Naissance de SAR Lalla Khadija

Le relogement des bidonvillois avance lentement mais sûrement

● Des habitants de «Carrières centrales» critiquent le système de relogement.
● À Sidi Moumen, le programme avance selon la planification du ministère.

10 Avril 2013 À 13:24

L’affaire des «Carrières centrales» du Hay Mohammadi fait toujours beaucoup de bruits. Certains habitants de ce bidonville manifestent leur mécontentement vis-à-vis du programme de relogement qui leur a été réservé. Ils ont organisé récemment plusieurs manifestations pour revendiquer «leurs droits de profiter d’un logement, à l’instar de leurs voisins du même bidonville». Près de 300 personnes se sont regroupées au boulevard Ali Yata à Hay Mohammadi, pour demander une révision du système de recasement. D’après certains résidants de «Carrières centrales», plusieurs familles n’ont pas pu profiter des lots de terrain, car elles n’ont pas été recensées. Il s’agit particulièrement des femmes divorcées et des couples mariés, après le lancement de ce programme.

De leur part, les autorités locales, conformément aux ordres du ministère de l’Habitat, n’attribuent de logements qu’aux familles recensées. En effet, l’hypothèse d’ajouter une autre liste de bénéficiaires n’est pas évoquée. Ce bras de fer entre les bidonvillois et les autorités entrave le bon déroulement des démolitions de «Carrières centrales» dont une grande partie est déjà rasée.

Il faut dire que, depuis le lancement du programme «ville sans bidonvilles», Casablanca a toujours constitué un cas problématique. Plus particulièrement le quartier de Sidi Moumen, qui comptait plus de 13 500 baraques réparties sur trois grands bidonvilles : Sekouila (6 077 baraques), Rhamna (4 996) et enfin Thomas (1 983). Parmi ces trois bidonvilles, Douar Sekouila qui relève de la préfecture de Sidi Bernoussi a été complètement éradiqué. 6 077 baraques de cet ancien «Douar» ont été totalement démolies.

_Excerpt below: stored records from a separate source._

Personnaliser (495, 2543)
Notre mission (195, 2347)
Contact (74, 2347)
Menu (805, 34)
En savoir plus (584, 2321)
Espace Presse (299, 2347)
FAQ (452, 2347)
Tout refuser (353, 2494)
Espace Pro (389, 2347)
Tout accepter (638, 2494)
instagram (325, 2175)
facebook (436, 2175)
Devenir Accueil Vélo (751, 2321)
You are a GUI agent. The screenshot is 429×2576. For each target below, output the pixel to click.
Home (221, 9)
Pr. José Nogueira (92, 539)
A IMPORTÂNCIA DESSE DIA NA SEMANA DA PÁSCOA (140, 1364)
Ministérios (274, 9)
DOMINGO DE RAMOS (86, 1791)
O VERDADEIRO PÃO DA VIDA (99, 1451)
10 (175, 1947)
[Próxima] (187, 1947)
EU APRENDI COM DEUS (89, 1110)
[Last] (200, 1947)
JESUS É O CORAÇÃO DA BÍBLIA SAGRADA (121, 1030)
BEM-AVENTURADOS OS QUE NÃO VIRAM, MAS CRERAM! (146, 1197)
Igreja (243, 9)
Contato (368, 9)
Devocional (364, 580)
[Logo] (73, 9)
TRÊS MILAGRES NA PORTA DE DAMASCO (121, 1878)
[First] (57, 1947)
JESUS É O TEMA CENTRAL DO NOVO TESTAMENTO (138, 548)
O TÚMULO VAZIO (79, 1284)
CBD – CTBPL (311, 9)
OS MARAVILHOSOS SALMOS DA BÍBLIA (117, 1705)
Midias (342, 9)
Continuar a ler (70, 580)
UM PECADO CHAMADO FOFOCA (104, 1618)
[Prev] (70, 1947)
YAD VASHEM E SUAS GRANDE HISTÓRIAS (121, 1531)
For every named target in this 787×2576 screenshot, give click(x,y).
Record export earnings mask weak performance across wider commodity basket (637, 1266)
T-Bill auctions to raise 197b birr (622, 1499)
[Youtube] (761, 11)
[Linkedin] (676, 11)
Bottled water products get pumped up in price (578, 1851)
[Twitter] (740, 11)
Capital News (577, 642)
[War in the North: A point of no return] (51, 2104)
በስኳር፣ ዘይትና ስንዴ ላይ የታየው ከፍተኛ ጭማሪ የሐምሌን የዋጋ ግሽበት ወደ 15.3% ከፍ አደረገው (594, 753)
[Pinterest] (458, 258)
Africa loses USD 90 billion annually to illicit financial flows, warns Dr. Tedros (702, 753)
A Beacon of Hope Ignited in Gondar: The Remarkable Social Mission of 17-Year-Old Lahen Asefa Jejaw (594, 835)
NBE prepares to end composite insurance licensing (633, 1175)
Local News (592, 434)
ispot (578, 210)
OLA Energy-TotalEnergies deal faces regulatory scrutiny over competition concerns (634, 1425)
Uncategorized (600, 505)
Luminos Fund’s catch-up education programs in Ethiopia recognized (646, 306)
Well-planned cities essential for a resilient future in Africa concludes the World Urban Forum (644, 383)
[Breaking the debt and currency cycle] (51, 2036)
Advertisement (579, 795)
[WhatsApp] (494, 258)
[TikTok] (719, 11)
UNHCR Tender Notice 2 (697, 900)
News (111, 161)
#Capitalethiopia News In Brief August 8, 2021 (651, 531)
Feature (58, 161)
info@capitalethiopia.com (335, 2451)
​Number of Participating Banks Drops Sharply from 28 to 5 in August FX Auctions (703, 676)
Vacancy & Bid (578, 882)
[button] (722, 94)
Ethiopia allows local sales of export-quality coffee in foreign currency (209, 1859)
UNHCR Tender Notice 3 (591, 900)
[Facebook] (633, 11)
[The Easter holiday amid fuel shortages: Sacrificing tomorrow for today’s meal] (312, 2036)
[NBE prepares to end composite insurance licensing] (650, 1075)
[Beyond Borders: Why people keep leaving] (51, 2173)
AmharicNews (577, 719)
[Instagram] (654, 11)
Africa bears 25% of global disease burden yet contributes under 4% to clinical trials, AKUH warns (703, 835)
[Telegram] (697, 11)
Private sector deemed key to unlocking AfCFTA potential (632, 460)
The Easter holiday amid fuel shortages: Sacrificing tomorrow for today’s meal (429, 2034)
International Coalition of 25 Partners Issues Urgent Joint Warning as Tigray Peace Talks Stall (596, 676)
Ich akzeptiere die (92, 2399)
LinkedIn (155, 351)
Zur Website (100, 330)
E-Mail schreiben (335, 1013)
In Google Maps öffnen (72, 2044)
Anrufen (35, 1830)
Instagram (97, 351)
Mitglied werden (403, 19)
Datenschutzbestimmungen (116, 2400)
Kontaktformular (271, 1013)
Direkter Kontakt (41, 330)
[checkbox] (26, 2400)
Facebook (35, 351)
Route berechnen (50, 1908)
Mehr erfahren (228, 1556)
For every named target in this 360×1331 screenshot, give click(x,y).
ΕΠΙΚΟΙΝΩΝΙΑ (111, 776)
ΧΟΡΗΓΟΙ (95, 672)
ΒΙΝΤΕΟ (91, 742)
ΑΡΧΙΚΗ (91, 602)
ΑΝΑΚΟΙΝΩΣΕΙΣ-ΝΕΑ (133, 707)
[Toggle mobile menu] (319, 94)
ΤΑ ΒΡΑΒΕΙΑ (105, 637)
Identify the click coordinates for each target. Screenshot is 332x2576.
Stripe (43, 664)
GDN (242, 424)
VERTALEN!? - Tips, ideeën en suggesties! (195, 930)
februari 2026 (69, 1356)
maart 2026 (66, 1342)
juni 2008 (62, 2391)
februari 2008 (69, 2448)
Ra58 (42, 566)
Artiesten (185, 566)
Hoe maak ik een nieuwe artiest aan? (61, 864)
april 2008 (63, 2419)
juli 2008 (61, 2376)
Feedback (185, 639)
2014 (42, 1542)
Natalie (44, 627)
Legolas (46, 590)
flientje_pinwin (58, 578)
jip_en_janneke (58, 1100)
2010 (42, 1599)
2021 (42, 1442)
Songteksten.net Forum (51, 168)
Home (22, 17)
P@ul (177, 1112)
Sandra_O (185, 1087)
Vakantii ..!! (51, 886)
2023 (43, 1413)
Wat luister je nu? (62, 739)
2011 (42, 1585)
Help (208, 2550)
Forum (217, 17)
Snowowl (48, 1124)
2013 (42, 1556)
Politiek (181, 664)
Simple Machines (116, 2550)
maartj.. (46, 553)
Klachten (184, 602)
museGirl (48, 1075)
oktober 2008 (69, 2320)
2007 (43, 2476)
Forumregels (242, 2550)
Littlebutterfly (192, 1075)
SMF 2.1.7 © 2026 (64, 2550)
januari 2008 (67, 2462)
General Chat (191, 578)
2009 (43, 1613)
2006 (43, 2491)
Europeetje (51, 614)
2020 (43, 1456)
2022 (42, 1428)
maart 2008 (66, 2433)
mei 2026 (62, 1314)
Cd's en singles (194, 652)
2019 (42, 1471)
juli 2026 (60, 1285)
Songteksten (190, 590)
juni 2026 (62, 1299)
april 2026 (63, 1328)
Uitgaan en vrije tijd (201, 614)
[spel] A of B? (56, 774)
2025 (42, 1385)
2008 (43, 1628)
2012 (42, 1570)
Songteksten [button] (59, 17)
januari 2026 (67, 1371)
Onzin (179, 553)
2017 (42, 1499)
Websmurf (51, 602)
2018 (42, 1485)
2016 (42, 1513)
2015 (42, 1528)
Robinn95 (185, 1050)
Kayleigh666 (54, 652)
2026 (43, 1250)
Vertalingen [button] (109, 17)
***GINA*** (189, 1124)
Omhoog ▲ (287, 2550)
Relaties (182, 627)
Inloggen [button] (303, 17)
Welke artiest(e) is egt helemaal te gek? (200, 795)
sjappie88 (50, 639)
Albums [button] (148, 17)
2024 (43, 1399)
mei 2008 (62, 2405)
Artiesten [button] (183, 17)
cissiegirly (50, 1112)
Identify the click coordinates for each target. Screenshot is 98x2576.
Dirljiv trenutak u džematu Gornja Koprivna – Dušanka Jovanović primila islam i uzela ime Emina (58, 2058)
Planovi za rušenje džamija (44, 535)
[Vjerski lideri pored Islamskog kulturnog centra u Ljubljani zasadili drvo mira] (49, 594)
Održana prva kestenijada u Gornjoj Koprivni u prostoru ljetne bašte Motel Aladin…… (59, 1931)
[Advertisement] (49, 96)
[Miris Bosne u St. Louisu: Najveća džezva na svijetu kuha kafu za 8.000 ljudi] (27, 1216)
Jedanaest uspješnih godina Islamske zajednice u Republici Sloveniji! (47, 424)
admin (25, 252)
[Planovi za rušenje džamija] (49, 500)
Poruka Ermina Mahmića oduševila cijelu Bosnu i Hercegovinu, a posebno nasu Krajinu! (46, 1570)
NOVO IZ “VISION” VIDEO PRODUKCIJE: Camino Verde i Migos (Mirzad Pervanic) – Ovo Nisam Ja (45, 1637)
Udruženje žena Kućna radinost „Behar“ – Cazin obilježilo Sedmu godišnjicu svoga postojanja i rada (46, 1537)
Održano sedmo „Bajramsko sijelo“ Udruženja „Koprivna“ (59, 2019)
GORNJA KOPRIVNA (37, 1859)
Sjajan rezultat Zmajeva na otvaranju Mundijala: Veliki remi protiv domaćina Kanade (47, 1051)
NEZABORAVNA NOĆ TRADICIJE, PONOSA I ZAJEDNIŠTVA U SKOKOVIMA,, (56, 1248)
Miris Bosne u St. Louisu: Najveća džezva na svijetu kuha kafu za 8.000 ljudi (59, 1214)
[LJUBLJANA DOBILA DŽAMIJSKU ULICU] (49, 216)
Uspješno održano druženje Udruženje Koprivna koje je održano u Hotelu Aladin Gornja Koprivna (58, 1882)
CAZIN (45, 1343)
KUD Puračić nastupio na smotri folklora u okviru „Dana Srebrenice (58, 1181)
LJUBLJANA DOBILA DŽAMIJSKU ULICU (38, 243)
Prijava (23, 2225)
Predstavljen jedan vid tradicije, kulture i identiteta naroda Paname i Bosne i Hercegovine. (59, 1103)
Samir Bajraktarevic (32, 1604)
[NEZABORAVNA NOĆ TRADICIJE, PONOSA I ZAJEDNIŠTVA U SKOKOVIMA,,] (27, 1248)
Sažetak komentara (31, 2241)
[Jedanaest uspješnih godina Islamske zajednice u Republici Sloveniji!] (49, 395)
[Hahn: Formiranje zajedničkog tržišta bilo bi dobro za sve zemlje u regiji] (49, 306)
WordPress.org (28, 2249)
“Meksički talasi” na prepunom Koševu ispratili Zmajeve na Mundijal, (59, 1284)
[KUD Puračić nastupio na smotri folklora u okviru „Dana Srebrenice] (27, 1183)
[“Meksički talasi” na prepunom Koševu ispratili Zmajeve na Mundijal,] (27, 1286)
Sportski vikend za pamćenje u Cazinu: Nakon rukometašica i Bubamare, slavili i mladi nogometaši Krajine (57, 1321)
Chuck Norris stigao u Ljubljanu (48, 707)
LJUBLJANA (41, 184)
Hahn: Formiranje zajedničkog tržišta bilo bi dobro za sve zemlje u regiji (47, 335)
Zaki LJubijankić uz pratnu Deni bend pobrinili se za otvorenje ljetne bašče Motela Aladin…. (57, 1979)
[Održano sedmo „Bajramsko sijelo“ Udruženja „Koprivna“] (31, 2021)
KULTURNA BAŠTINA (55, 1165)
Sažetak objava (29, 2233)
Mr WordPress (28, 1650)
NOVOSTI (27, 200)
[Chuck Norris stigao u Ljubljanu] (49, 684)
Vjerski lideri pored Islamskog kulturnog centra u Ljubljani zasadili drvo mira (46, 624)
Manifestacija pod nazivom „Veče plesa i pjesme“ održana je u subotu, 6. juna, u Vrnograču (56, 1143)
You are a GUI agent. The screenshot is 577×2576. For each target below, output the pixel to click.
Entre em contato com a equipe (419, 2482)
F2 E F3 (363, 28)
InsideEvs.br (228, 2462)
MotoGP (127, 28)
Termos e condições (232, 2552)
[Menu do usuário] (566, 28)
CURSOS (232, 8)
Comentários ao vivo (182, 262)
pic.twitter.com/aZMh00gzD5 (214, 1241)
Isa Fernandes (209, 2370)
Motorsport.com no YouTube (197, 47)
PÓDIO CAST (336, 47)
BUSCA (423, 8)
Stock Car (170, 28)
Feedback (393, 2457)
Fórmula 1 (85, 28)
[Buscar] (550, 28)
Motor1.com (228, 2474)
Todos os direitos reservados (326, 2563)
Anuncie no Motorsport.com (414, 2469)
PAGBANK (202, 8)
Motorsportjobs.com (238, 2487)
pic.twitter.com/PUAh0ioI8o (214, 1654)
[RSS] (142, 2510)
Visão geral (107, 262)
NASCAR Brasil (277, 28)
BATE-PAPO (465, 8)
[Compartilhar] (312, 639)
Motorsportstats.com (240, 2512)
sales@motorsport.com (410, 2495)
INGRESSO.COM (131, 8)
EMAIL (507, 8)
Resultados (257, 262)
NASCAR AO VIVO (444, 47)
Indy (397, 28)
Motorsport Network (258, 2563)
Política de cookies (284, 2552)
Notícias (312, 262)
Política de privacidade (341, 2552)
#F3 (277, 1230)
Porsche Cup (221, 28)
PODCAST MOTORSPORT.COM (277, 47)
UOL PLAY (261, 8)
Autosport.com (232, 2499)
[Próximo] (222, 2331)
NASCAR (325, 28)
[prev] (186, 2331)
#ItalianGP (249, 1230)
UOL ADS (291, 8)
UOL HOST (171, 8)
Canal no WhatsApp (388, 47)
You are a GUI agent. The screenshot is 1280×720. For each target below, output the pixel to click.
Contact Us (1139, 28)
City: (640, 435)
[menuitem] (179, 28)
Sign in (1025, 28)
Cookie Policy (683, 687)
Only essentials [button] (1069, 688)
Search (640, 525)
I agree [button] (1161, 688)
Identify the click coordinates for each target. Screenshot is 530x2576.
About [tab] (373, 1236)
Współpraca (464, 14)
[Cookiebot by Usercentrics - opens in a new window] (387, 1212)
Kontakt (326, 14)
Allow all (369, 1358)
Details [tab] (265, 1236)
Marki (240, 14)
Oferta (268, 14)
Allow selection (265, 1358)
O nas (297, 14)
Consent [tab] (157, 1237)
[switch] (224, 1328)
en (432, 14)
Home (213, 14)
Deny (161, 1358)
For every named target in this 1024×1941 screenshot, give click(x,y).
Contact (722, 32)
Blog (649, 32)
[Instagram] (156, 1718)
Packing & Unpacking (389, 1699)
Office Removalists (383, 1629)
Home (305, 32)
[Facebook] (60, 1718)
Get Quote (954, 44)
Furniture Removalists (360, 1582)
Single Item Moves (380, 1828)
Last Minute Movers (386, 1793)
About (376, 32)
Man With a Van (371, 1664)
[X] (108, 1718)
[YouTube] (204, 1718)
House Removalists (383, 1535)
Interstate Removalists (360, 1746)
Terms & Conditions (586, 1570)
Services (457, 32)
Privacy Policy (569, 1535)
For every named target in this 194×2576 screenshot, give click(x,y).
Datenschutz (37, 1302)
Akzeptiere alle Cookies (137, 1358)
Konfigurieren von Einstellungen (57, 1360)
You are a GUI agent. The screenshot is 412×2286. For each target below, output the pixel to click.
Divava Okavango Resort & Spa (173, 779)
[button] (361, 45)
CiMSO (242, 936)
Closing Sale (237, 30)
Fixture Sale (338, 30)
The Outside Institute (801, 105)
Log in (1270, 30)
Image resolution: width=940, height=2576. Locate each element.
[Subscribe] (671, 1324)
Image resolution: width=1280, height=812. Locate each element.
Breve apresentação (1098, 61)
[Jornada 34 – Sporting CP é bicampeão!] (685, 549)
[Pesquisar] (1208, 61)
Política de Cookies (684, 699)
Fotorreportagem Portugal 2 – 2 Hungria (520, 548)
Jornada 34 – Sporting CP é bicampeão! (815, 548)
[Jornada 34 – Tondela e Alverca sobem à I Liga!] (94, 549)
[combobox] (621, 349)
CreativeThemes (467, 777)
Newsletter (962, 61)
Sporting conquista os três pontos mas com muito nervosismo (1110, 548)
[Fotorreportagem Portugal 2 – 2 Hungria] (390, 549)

Des tirages au sort se font chaque semaine dans les agences d’Al Omrane, en présence des représentants du ministère de l’Habitat, de la préfecture et de l’arrondissement concernés pour distribuer les lots de terrains aux 7 332 familles qui habitaient dans ce «douar». En outre, 75% des baraques du bidonville «Thomas» ont été rasées. En ce qui concerne le Douar de «Rhamna», il semblerait qu’il reste encore du chemin à faire.

Nouvelle ville de Zenata

Imposés par les grandes mutations que connaît le tissu socio-économique de la région du Grand Casablanca et les grandes orientations nationales en termes d’urbanisme et de développement urbanistique, ces projets traduisent la volonté des pouvoirs publics d’éradiquer les différentes formes de marginalisation et d’exclusion sociales. Dans ce contexte, la construction de logements sociaux dans la région atteint en moyenne 30 000 unités par an, afin de pouvoir faire face à une croissance démographique évaluée à 1,5 million d’habitants supplémentaires entre 2010 et 2020. Dans ce cadre, la nouvelle ville de Zenata d’une superficie de 1 830 hectares, dans la commune urbaine d’Ain Harrouda, située entre Casablanca et Mohammedia, contribue à alléger la pression sur les deux villes en matière démographique et foncière. Ce projet porté par la société d’aménagement «Zenata» permet d’accueillir plus de 300 000 habitants, de créer près de 60 000 emplois et de réduire le déficit en logements, particulièrement ceux destinés aux classes moyennes.